The Charenton Theater Company strives for new (park) benchmarks.


The mild-Mathered stars of The Zoo Story.
  • The mild-Mathered stars of The Zoo Story.
Outdoor theater is not a new concept, but for the fledgling Charenton Theater Company, which artistic director James Mango describes as a "small, homeless theater," holding performances at city park benches is practically a necessity.

Charenton's current production, which will be staged outside at various locations through August 18, is Edward Albee's The Zoo Story, a dark, one-act drama with a cast of two, set on a park bench. The action centers around a discussion between two strangers, Jerry and Peter. Their humorous conversation, about Jerry's visit to the zoo, sheds light on the depth of Jerry's loneliness and how close Peter -- like all of us -- is to the same despair.

"We wanted to do The Zoo Story because it's just a great play," says director Greg Vovos, echoing the Charenton mission statement's focus on producing plays that aren't quite old enough to be classics, yet are too old to be cutting-edge. "And the most exciting way to do the production would be to take it outdoors."
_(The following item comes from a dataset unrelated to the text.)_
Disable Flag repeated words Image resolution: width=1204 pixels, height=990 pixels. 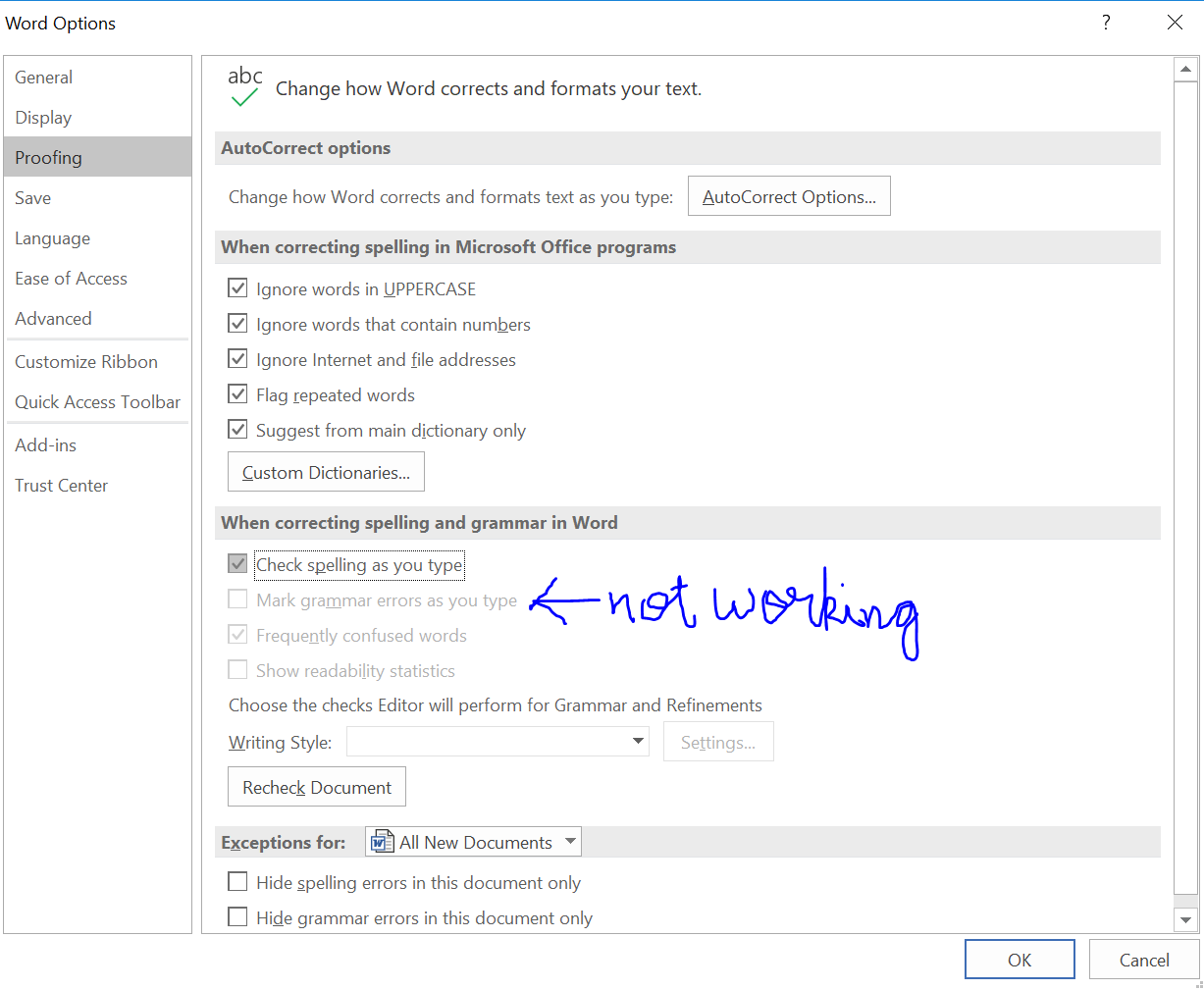tap(236, 393)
While most of the play's run will indeed be on park benches ("We're adding a garbage can as well," Vovos says), this week's performance takes place aboard the Steamship William G. Mather, which, to Mango, is in keeping with the theater's goals.
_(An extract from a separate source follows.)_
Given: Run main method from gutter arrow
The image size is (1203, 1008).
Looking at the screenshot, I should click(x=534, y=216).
"We want to break the molds as to where theater should be done," he says, noting that Charenton's last production ran at an art gallery. "There are so many negative perspectives of people going to the theater -- it's something your wife drags you to. We're breaking the mold of people's perspective of theater to get them to come out and experience it new again."

But while Mango and Vovos agree that The Zoo Story is an accessible play, Albee's dark musings on the human condition may challenge Charenton audiences -- which could be composed largely of passersby out for a stroll.

"It's pretty brutal," Mango admits. "You can't escape the raw humanity and the fact that it's about the relationships which we all struggle with and we all fail at. There's no one this play can't affect."

Vovos is more philosophical in his defense. "It's the theater's job to investigate the human condition and the human spirit," he says. "Once the theater begins to back down from that, then there really is no point, because people can just watch TV."

Vovos worries more that his actors may struggle to stay in tune with the drama at hand -- and not the birds, cars, and Frisbee players in the vicinity. Rehearsals were held in a "very cramped, cabin kind of space," so that the actors could zero in on each other. But Vovos fears outdoor disturbances could still disrupt things.

"My biggest concern is sound," he says. "Some of the most important moments of the play could be taken away by a siren or 15 motorcycles driving by at one time."

Which leads Vovos to contemplate one of Albee's very themes in The Zoo Story: "You never know who's going to show up at the park."